Камергер не стал бы врываться к ней не случись столь оглушительной неприятности, требующей обязательного и безотлагательного доклада. Чезаре знал, как ей дорог Ноланец. Как она его оберегала. И вот тебе на! Он повязан.
Антония дикой кошкой подскакивает к Чезаре.
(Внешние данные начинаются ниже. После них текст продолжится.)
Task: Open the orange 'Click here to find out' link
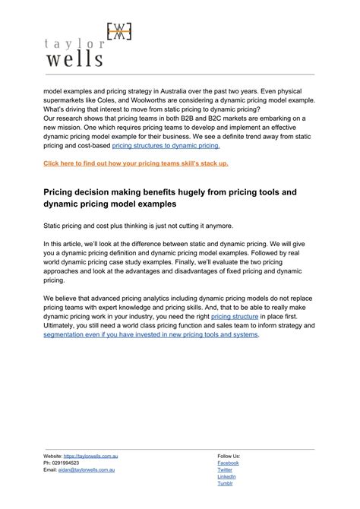(136, 163)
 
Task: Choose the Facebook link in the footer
(228, 463)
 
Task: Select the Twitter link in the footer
(226, 469)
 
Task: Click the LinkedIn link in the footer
(227, 476)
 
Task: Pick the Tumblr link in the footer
(226, 483)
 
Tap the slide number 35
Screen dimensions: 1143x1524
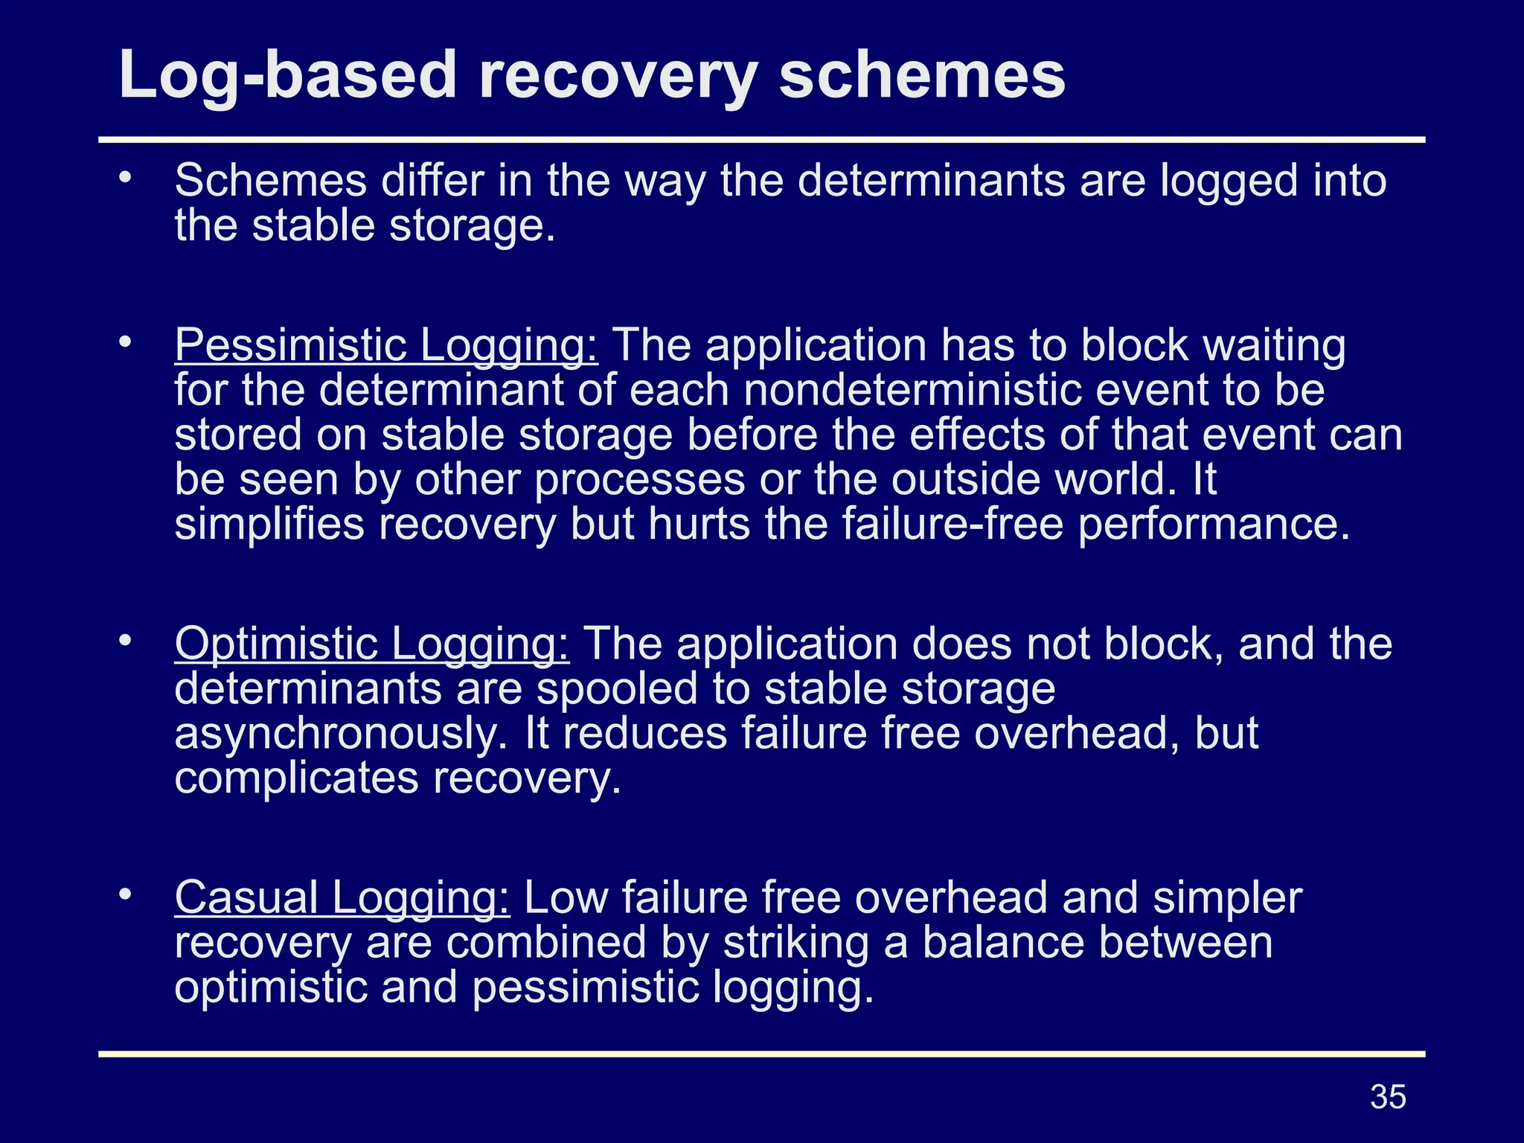point(1388,1097)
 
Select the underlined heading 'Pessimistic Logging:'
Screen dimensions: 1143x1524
point(385,345)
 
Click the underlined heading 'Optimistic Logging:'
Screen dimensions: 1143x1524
point(372,644)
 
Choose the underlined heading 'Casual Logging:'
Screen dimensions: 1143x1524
point(342,897)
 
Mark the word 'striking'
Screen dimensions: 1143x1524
point(795,942)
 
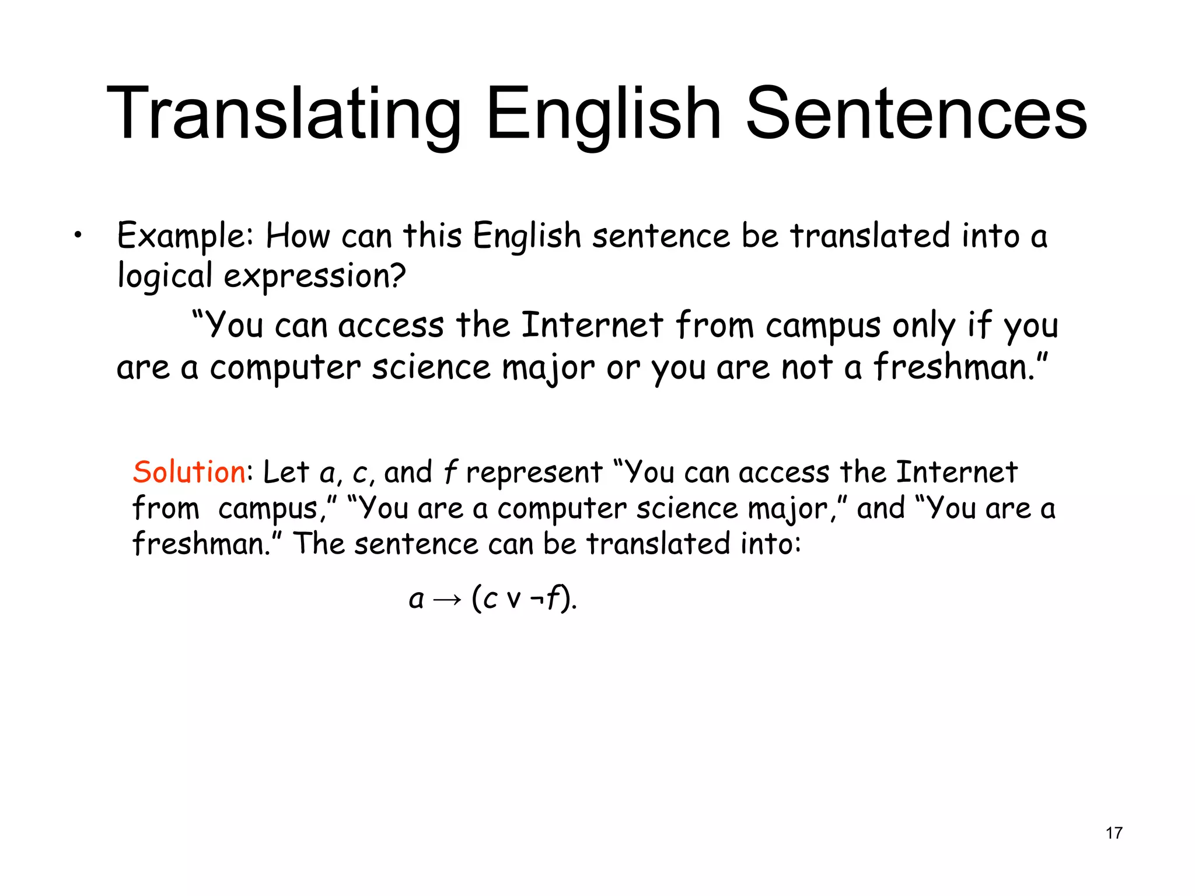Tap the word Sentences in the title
[x=916, y=114]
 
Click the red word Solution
[x=189, y=472]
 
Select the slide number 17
[x=1114, y=833]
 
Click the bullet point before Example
[x=78, y=236]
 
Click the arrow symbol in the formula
[x=448, y=600]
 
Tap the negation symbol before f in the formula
[x=536, y=599]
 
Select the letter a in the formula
[x=416, y=600]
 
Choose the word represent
[x=534, y=473]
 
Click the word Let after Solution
[x=285, y=472]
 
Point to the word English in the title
[x=604, y=114]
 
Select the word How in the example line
[x=298, y=236]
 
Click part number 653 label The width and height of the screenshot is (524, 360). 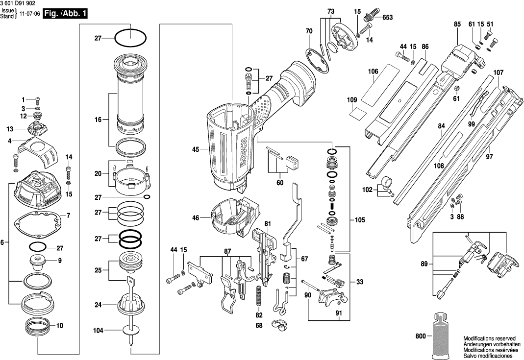click(387, 18)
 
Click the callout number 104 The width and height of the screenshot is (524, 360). click(99, 331)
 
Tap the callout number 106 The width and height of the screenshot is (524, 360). click(374, 72)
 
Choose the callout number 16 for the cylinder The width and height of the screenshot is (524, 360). click(98, 119)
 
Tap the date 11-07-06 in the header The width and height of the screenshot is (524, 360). click(29, 14)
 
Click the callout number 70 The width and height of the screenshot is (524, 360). click(309, 31)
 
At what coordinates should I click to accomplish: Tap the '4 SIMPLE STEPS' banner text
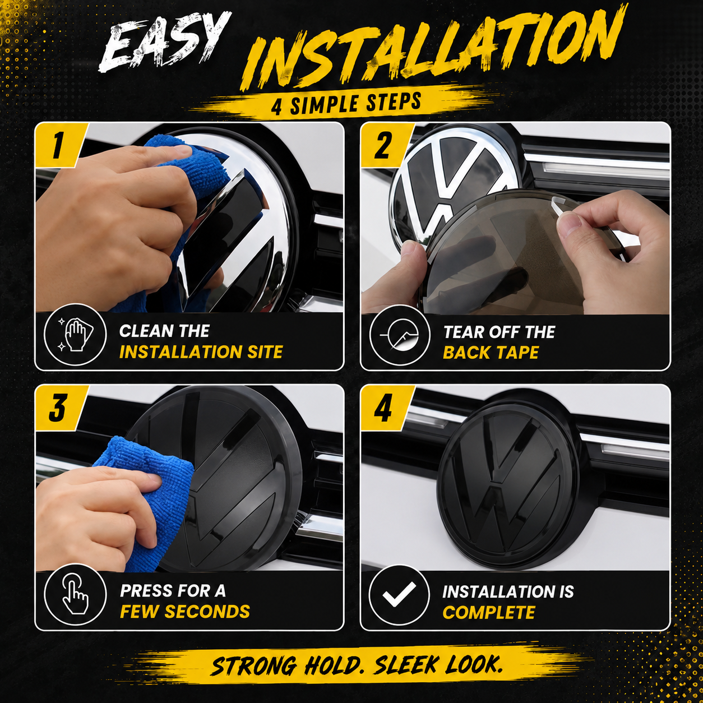coord(346,103)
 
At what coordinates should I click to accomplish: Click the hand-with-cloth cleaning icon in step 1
coord(75,334)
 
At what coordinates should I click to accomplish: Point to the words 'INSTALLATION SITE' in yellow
coord(201,352)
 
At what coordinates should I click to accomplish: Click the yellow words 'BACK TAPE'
coord(491,353)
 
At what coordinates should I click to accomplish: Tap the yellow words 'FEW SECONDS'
coord(185,612)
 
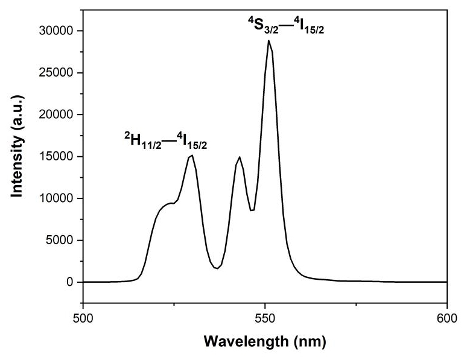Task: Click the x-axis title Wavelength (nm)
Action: point(265,342)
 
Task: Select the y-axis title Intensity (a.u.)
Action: point(17,156)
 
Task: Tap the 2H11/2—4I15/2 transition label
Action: point(167,141)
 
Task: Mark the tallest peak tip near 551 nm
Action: point(269,40)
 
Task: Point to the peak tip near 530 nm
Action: point(192,155)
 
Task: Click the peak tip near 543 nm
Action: point(240,157)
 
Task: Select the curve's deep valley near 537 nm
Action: point(217,268)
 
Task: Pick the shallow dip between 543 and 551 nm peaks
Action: point(252,210)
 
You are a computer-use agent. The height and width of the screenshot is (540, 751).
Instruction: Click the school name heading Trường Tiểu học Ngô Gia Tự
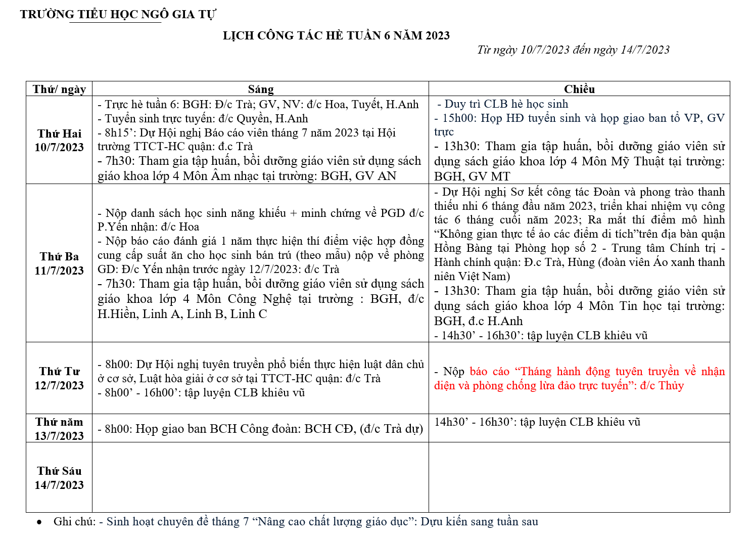(118, 14)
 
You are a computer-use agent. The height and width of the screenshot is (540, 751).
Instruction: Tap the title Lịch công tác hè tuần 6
(336, 35)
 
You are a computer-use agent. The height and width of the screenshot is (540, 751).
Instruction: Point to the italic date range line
(573, 50)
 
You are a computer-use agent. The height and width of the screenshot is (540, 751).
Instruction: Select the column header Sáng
(261, 89)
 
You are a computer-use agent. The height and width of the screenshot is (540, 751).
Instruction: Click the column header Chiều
(579, 89)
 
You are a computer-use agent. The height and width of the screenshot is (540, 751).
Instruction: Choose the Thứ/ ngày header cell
(59, 89)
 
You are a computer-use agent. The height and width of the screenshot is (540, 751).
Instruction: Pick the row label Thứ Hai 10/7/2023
(59, 141)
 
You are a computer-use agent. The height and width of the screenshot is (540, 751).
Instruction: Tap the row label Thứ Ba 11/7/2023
(59, 263)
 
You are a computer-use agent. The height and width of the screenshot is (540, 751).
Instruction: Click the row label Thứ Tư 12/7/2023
(59, 378)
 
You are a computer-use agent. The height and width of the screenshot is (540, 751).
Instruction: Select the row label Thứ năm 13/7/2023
(59, 429)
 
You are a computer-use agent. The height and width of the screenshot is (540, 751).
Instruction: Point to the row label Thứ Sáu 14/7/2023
(59, 478)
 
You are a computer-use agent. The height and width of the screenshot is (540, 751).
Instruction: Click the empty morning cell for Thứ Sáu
(260, 477)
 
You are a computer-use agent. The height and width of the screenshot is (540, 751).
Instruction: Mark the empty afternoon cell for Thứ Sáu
(579, 477)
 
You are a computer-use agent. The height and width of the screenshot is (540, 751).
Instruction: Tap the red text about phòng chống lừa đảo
(579, 378)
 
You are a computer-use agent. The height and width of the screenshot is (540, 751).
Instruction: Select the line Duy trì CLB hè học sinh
(506, 104)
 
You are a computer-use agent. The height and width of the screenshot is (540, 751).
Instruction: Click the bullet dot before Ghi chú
(39, 522)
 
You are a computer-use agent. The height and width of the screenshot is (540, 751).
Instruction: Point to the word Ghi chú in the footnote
(74, 522)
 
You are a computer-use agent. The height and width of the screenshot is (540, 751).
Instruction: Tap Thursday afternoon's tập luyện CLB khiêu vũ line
(537, 422)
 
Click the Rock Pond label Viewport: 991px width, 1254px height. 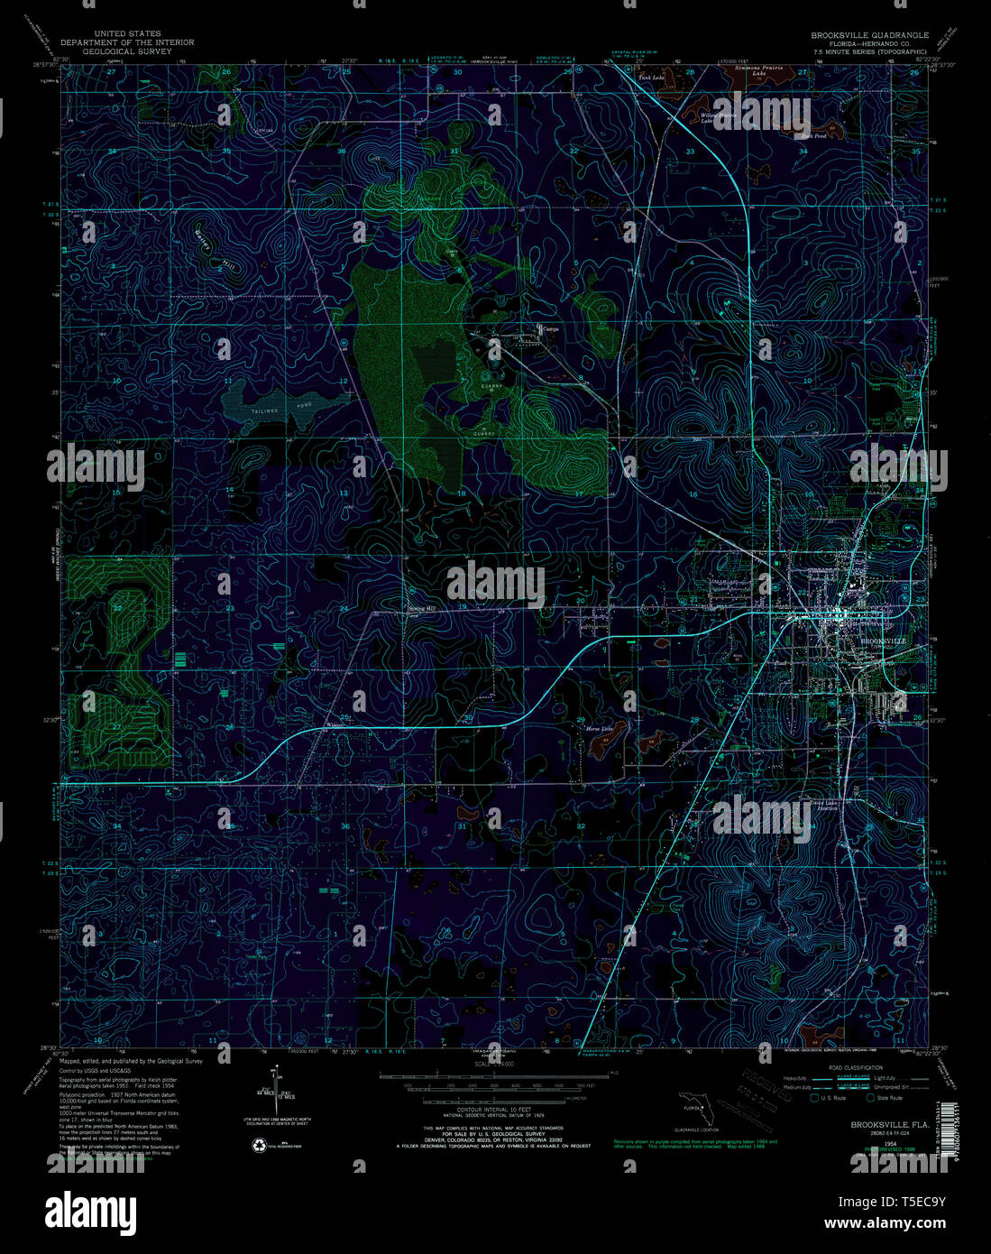(813, 136)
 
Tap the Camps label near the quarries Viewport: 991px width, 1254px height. (550, 329)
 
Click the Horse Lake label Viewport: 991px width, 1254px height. (599, 728)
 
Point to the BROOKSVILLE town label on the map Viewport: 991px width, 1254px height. (881, 641)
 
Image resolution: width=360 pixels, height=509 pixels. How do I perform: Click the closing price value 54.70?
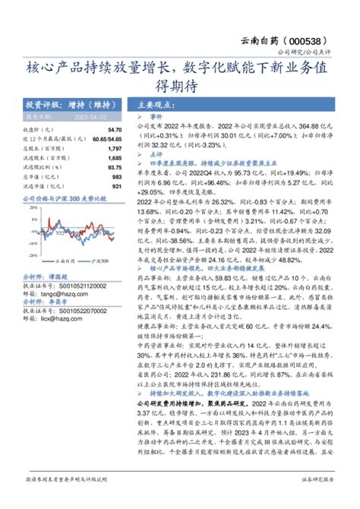click(x=115, y=130)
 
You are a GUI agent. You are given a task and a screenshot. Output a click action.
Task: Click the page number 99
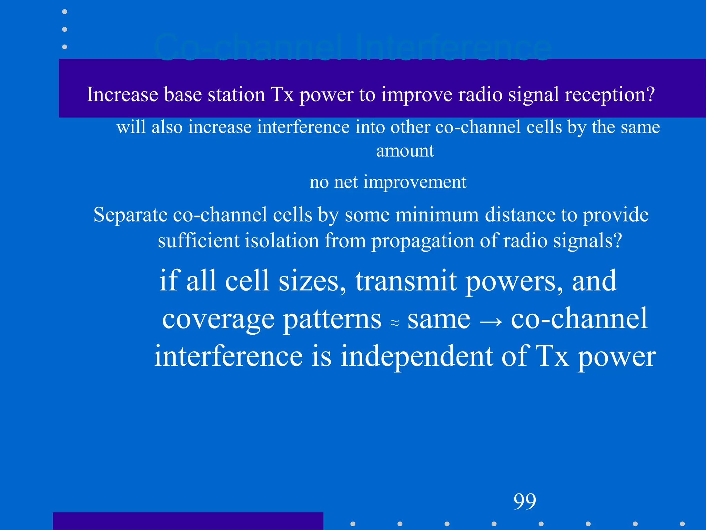click(525, 501)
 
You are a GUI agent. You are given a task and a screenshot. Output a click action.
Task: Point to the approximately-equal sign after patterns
click(395, 323)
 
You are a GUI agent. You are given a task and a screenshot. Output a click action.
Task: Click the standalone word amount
click(405, 151)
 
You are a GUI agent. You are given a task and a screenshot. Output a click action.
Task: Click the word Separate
click(130, 215)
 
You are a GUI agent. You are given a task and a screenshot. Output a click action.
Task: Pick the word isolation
click(282, 241)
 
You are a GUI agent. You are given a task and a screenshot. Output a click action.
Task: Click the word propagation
click(423, 241)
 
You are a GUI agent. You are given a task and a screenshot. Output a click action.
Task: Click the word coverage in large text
click(218, 319)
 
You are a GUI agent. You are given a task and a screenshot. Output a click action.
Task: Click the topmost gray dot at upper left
click(64, 12)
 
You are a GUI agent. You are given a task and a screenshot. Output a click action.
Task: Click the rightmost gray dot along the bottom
click(682, 524)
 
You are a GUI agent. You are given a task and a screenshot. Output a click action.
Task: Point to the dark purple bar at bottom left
click(188, 521)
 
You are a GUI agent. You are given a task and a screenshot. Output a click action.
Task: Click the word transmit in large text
click(406, 281)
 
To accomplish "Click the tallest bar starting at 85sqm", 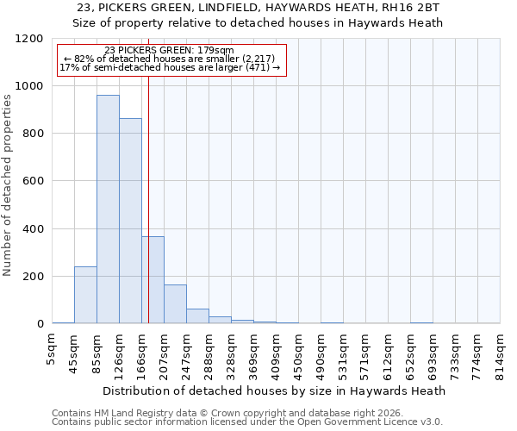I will pyautogui.click(x=108, y=209).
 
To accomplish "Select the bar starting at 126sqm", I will pyautogui.click(x=130, y=221).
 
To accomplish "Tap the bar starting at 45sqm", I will pyautogui.click(x=85, y=295).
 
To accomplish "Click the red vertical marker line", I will pyautogui.click(x=148, y=172).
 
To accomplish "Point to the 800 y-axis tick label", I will pyautogui.click(x=32, y=134).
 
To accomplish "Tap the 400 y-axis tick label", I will pyautogui.click(x=32, y=229).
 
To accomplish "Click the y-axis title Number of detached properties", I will pyautogui.click(x=8, y=185).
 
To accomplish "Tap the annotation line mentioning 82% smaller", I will pyautogui.click(x=170, y=59).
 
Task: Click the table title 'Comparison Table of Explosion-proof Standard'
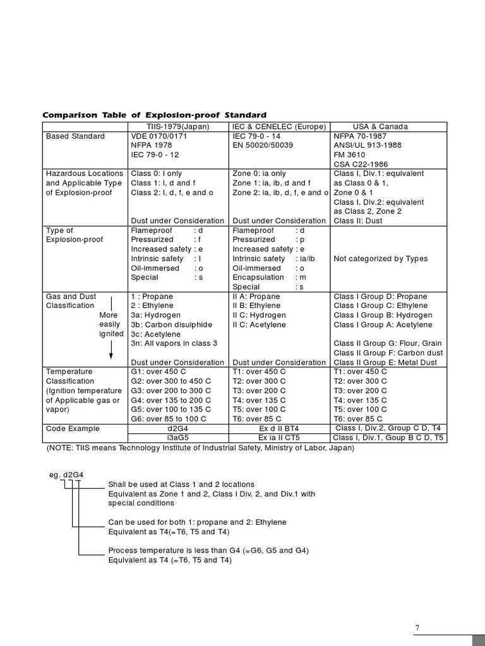click(x=154, y=115)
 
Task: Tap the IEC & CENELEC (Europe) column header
click(x=279, y=126)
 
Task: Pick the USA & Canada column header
click(x=380, y=126)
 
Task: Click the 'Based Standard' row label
click(x=75, y=136)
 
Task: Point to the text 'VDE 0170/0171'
click(x=159, y=136)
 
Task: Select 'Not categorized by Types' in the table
click(x=380, y=259)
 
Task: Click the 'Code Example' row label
click(x=73, y=428)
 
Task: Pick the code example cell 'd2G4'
click(x=179, y=428)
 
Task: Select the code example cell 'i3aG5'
click(x=179, y=438)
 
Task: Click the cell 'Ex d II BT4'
click(x=279, y=428)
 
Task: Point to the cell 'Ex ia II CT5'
click(x=279, y=438)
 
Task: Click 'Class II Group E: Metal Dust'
click(x=385, y=363)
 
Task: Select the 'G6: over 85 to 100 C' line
click(x=169, y=419)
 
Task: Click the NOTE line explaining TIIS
click(x=200, y=448)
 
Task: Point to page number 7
click(x=417, y=627)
— Как?! Где?! Кто?! — рычит она.
— В лавке… У антикварщика…
Антония знала, о ком идет речь. Это был самый богатый в Риме торговец старинной утварью. И знала она, что Джорди сегодня пойдет к нему. Вчера у этого антикварщика он обнаружил редчайшую драгоценность — кольцо царя Филиппа, которое он подарил своей жене, в день рождения сына, ставшего впоследствии известным миру, как Александр Македонский. Верней, тот сам ему показал. Джорди не мог оторвать о него глаз. Он во чтобы то ни стало решил приобрести его. Сделать Антонии царской подарок. Бруно дал задаток, пообещав торговцу прийти за ним на следующий день, с утра пораньше.